There was certainly an impact in the retail sector and it had a big shake-up, and yes, I think some of our luxury and fashion products in the higher segment got affected because people then gravitated towards the true watch brands and not so much towards fashion brands. On the other hand, brands such as Timex benefitted from it significantly because a lot of luxury retailers now needed a better value play. Stores like Bloomingdales, Saks Fifth Avenue in New York, or Selfridges in the UK, all of them now have brand Timex in their offering and that’s been a positive fallout for the brand because everyone has got a better value offering in their mix. As a group, we have been very resilient and we have had a good balance mainly on the account of the fact that have we have a great portfolio of brands.

Any other positives that came from the slowdown?
One of the big positives that come out of any slowdown is efficiency. In the period of luxury, where there is high growth in excess and wasteful expenditure, marketers are bent and compelled to be more efficient.

What would you say the year 2011 belongs to the Indian industry?
2011 is the start of a wonderful decade and a league for India. All the stars seem aligned at the moment. Be it at the macro-economic level, the strength of the Indian consumer, the overall consumer behaviour or the geo politics – all are geared towards suggesting that the Indian consumer and economy is going to make a difference and we should be seeing a rapid growth in the near future.

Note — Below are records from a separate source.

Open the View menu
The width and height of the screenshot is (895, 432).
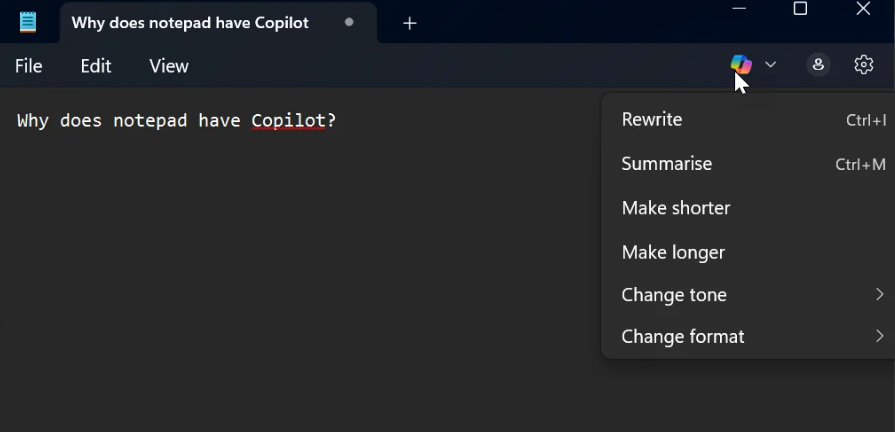tap(169, 66)
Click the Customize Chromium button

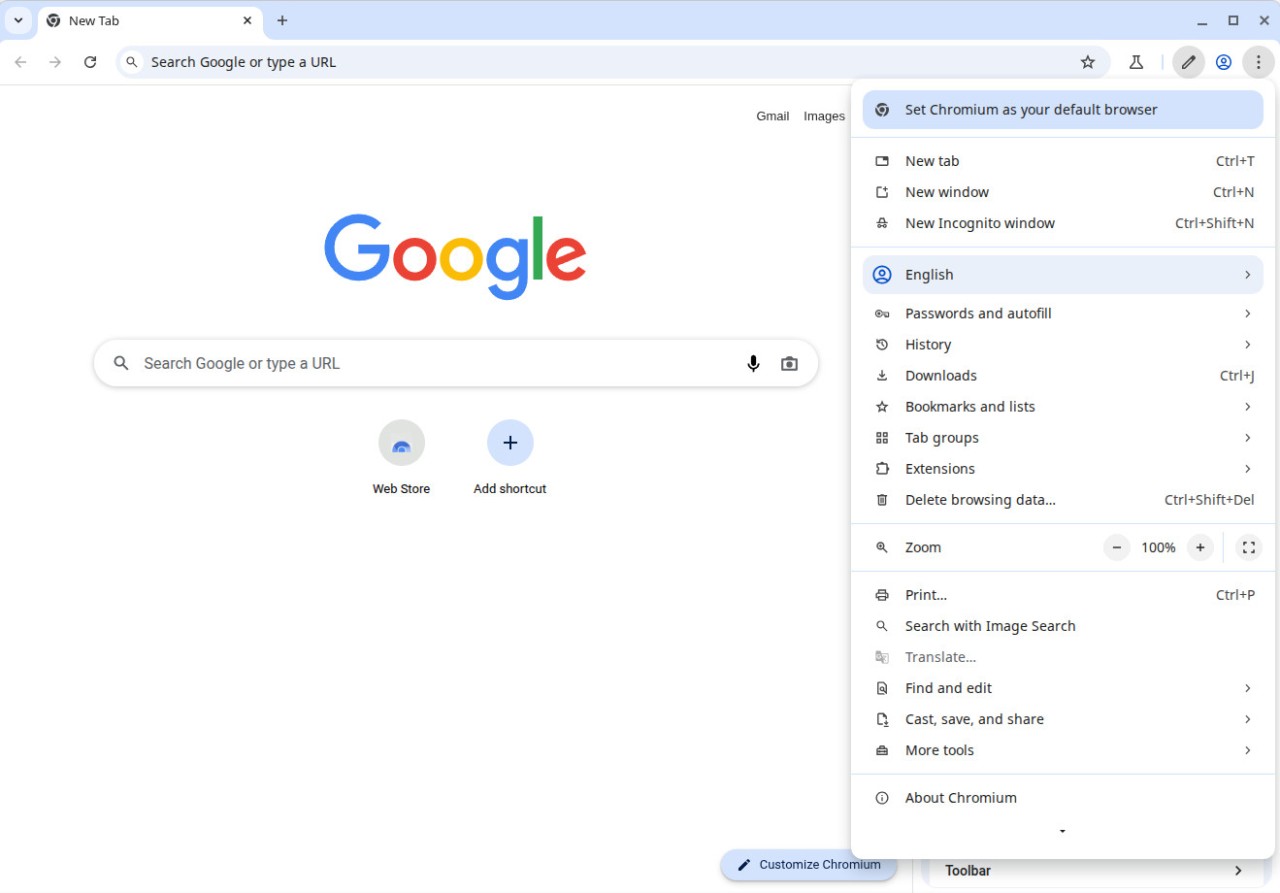click(x=808, y=865)

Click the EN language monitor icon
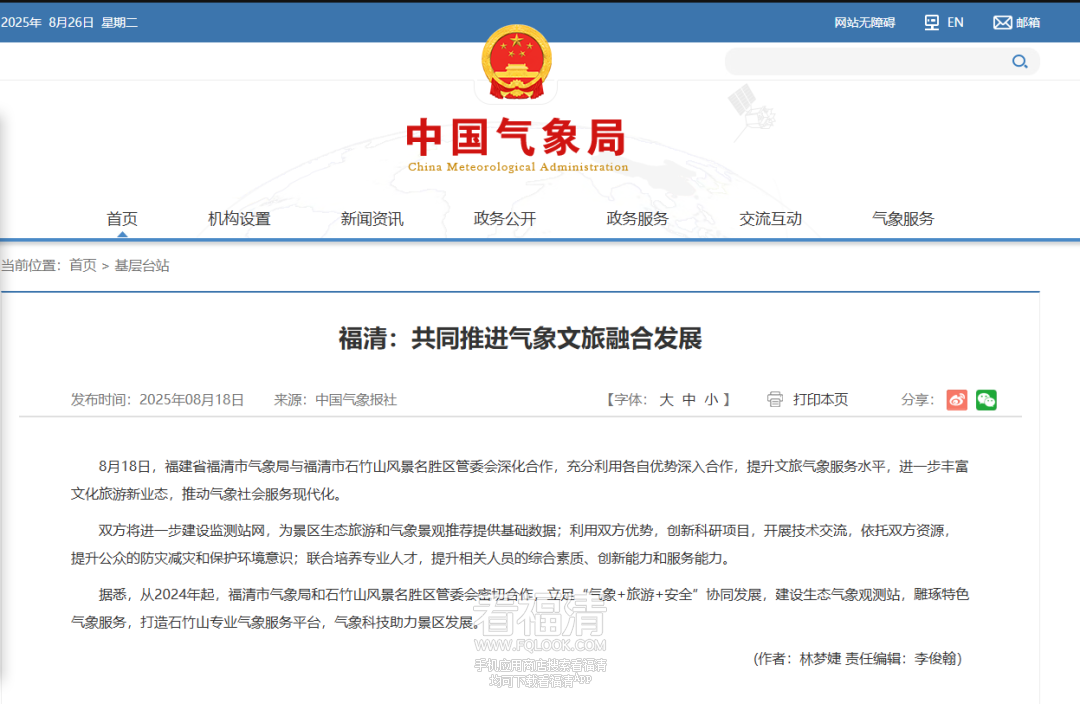(932, 22)
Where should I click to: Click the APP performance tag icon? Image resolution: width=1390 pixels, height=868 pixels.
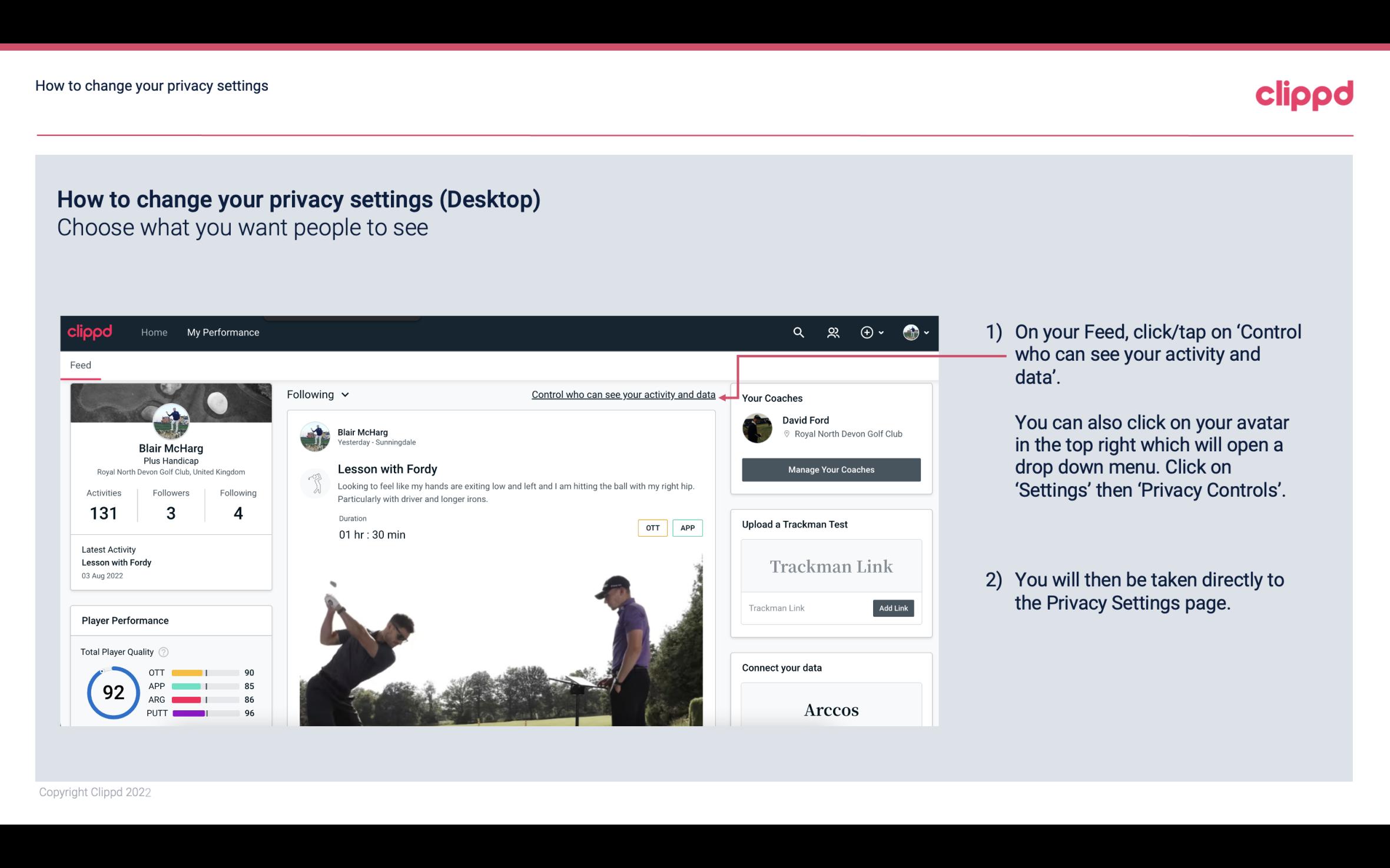(x=688, y=528)
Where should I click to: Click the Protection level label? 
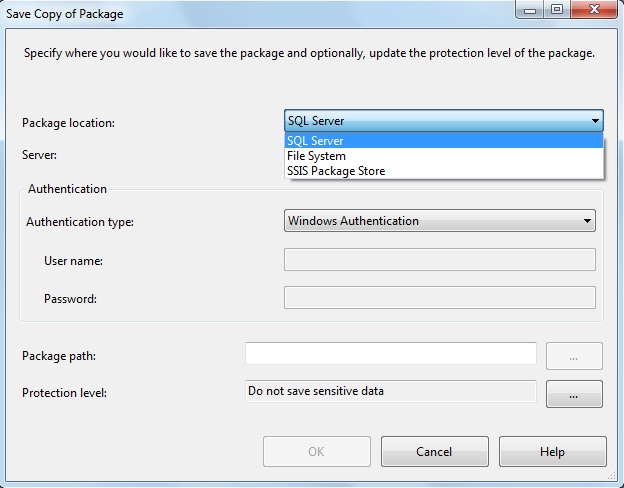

Where is a sector like retail, which in essence is a direct connect with consumer, headed in the New Year?
Organised retail will emerge in a bigger way and it is going to define a much higher level of more specified matrix, which will be more consumer driven, consumer off-take driven and less relationship based. At the same time, there’s going to be a lot of e-commerce opportunities, because rental cost in India tends to be very high and e-commerce gives an opportunity to dis-intermediate the retailer. And what is going to drive this is the brand’s focus on the consumer rather than the retailer. Pure marketing resonates with the consumer and grows your business with the consumer.

What can be expected from the Timex Group in 2011?
We will be focusing on a lot of emerging market economies. We are going to be defending our market share in North America and we will be bringing in new technologies and new products in 2011. Besides India being one of the key focus areas, emerging markets like China, Indonesia and Brazil will also be in focus.